5Henry Thornton was the first, I believe, to explain that forcing the rate of interest down below the market rate would cause excessive business borrowing. Others soon followed his lead, including David Ricardo. Regardless of what Steve Kates tells people, the consequences of driving down the rate of interest below its market rate was central to the classical theory (correctly called the currency school theory) of the trade cycle. See in particular Thomas Mushet’s work and also Robert Torrens’ scathing take-down of what Kate falsely calls the classical theory.

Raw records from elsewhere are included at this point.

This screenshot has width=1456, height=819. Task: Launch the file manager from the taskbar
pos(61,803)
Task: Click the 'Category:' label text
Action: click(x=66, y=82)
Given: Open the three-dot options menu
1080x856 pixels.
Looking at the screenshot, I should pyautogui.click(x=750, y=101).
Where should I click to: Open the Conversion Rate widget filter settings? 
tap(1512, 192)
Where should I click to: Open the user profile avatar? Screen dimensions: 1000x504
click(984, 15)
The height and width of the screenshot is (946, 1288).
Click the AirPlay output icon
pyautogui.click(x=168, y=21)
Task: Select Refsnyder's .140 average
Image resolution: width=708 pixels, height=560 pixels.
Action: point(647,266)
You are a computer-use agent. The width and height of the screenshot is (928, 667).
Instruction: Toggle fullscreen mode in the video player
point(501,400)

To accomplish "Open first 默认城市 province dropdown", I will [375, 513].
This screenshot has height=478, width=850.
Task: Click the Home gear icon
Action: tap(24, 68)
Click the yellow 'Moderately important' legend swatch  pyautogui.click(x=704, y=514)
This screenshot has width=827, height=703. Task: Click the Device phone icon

Henry Thornton, An Enquiry into the Nature and Effects of the Paper Credit of Great Britain, 1802, George Allen and Unwin, 1939, An Enquiry into the Nature and Effects of the Paper Credit of Great Britain, George Allen and Unwin, 1939, pp. 253-54.
David Ricardo, The High Price of Bullion: A Proof of the Depreciation of Bank Notes, John Murray, Fleet Street, 1811.
Thomas Mushet, Attempt to Explain the Effects of the Issues of the Bank of England Upon its Own Interests, Public Credit, and Country Banks. Baldwin, Craddock, and Joy, Paternoster Row, 1826.
Robert Torrens, Edinburgh Review for January 1858 to April 1858.
6A noted criticism of the Austrian theory of the trade cycle is that the empirical evidence does not support its claim that the boom restricts consumption by over-investing. But the Austrian theory never made such a claim. It focuses on malinvestments, meaning misdirected investment. It does not assume forced savings though it recognises the possibility. As von Mises stated:
It is customary to describe the boom as over-investment. However, additional investment is only possible to the extent that there is an additional supply of capital goods available. As, apart from forced saving, the boom itself does not result in a restriction but rather in an increase in consumption, it does not procure more capital goods for new investment. The essence of the credit-expansion boom is not overinvestment, but investment in wrong lines, i.e., malinvestment.
Gottfried Haberler is largely responsible for this gross misrepresentation of the Austrian theory. There is absolutely no excuse for Haberler’s error. As for those economists who swallowed his opinion without bothering to study Austrian trade cycle theory, their behaviour is equally inexcusable.
Ludwig von Mises, Human Action, Henry Regenery Company, 1963, p. 559.
Gottfried Haberler, Prosperity and Depression, United Nations, New York, 1946.
7There is a curious view that because business does not always respond to a lowering of interest rates this refutes Austrian theory. But the Austrians are fully aware of the fact that business requires the prospect of profit (Human Action, pp. 555, 584). also Interventionism: An Economic Analysis (1941), The Foundation for Economic Education, Inc. 1998, p. 74.
8This process was vividly explained by classical economists. However, critics argue that the Austrians must be wrong because America had booms and busts before she had a central bank. Once again the critics get it wrong. It is fractional banking that does the damage, which is what the currency school also argued. The reason why Austrians point to the central bank today is because it is supposed to be responsible for the money supply and thus the banking system.
9The unemployed are defined here as those able and willing to work.